4) Honestly, I'm the worst student in the world. I have a horrible attendance record, I don't read the books for classes, I didn't study one bit for my exams, and I take horrific notes. That being said, I still got a B average last semester, no problem. I wouldn't recommend breaking your back trying to read *everything* on the syllabus, but I would go to class and try to pay attention. It's at least easier than stressing before the ONLY exam that's going to determine your entire grade. UM is nice because your grades don't long as you pass, you'll get the credit, and your GPA will stay the same as it was when you left. I feel bad for the IU and UW students here who are extremely concerned with immediately adapting and working as hard as they can to get A's and B's.

5) Ehh. Even if I tell you these words and phrases, by the time you get here, you're either going to forget, or you're going to make the same mistakes. As long as you don't tell someone to f*ck off, they're going to be pretty forgiving...remember, even if you've got your accent down, they are going to know that you're not one of them, and they can usually tell that you're American after two or three words. They appreciate that you're trying, and they know that you're going to make mistakes. I haven't had any issues with "bad" things that I've said that have gotten me into trouble (probably being female helps a bit...I can just smile and they think it's cute that my French is bad) - more often, I say something that I've translated from English directly into French and have been corrected.

Jonathon Zilber said...

I think initially the hardest part about moving to France was finding an apartment, and doing it in French. The first couple of days I made about 30 phone calls asking about apartments (you can find a listing at the tourism office, without going through an agency who you have to pay a month's rent as a service fee), and the apartments either weren't available or too expensive. It was frustrating not understanding what was being said over the phone, and not being able to speak concisely, but I stuck it out and found one eventually through Students in Aix (not sure if it still exists though), but in any case, the program will help you out.

Over the summer, you should read a couple books and watch some French movies.

I often had a feeling that I wasn't pleased by my progress, but never did I feel that I couldn't speak at all. Remember that even if you think your French is getting worse, it's only because you're becoming better at it, and move perceptive about the things you aren't doing, whereas before you thought it was great but weren't yet at a level to notice certain mistakes. Another thing is once you make the progress, it's yours, and you should be proud. Remind yourself that you speak French because you work hard, and you earned it. Even on a bad day, remember that you are now an individual who can exist in two languages - and that's cool!

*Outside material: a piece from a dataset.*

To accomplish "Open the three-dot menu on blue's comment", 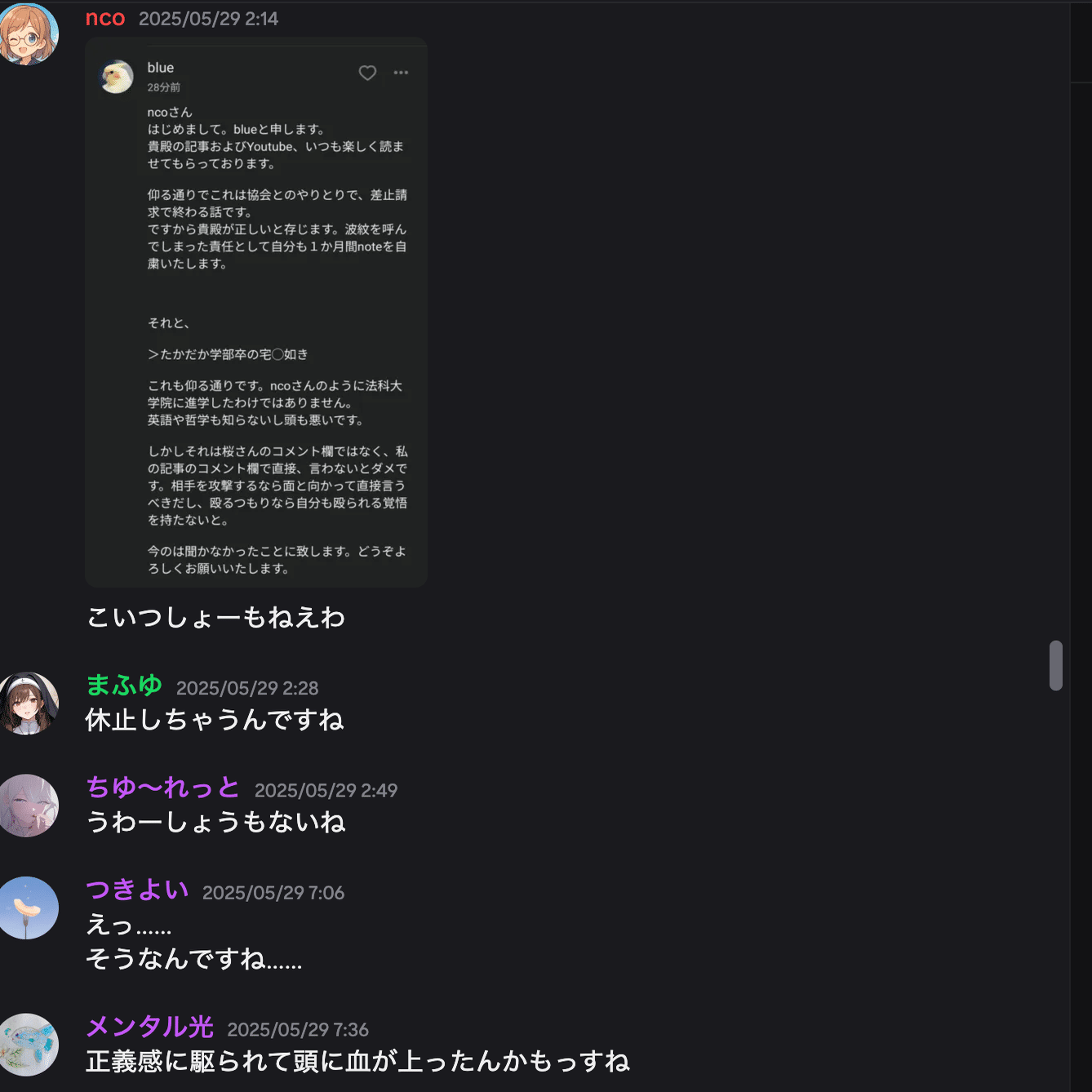I will [x=401, y=73].
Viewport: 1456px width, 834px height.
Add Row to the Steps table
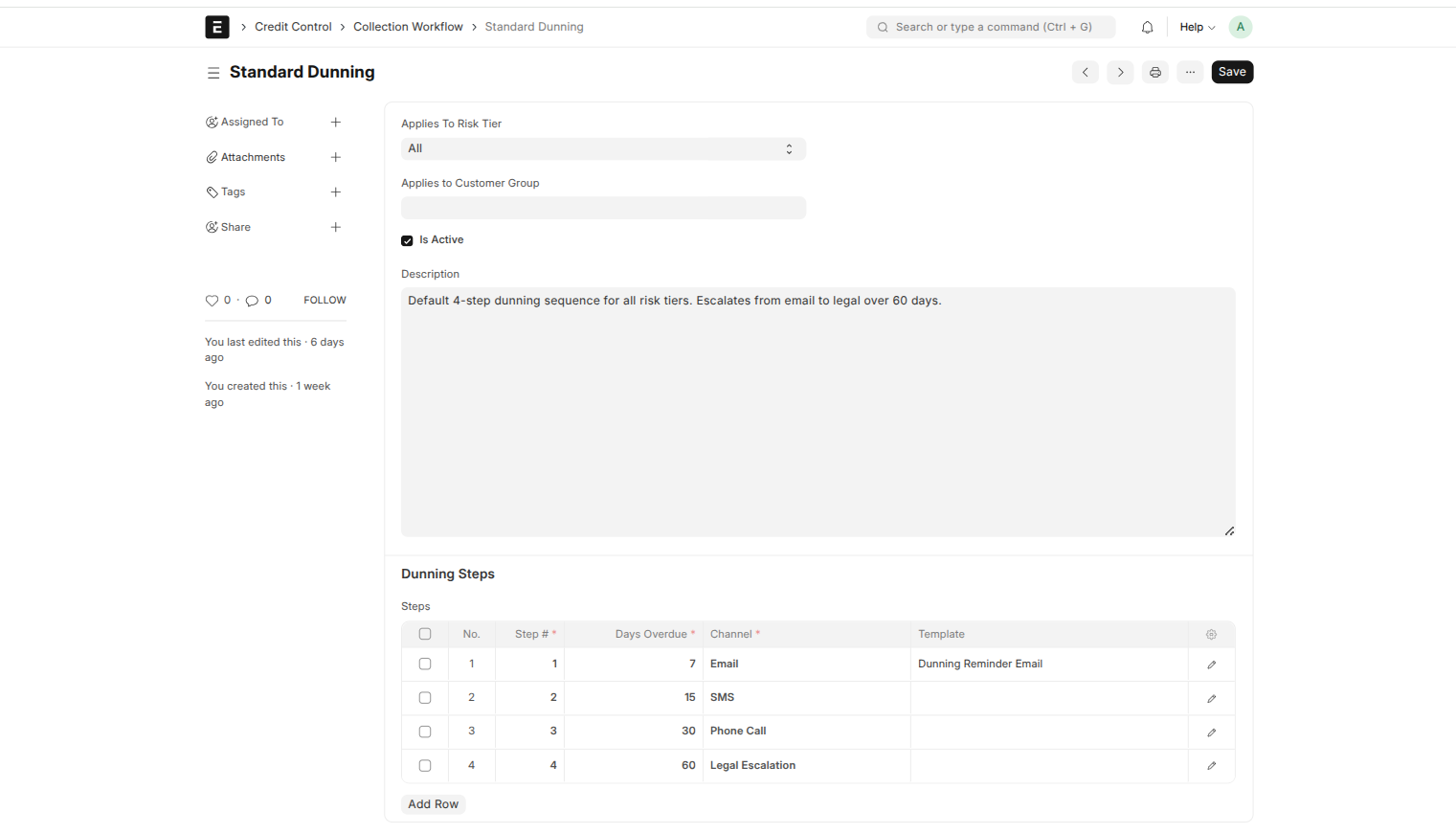[433, 804]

Go to class and try to take notes - and read what the professor tells you he's going to go over the next class period. If you're in a literature class, try summarizing chapters after you read them, but certainly do the readings at least. Take classes because you're genuinely interested in them, not because you "might" find them interesting. If you do this, you'll detest the class half-way though.

-Je m'en fous means "I don't give a damn" or even can be more vulgar. Don't say it to people who you shouldn't say it to. Stick to "Ça m'est égal", "peu m'importe" or if you want to give them a laugh, say "Peu me chaut" (it means the same thing). I think its from aristocratic French, only say it when you want your French friends to giggle.
-a leak, in your ceiling or in your faucet, is "une fuite d'eau"
-"à emporter ou sur place" means for here or to go

Unfortunately, more phrases aren't coming to me, but i'll most more when they do.

Sally said...

Really try to read (and understand!) everything that the professor expects. It will make a huge difference to your progress.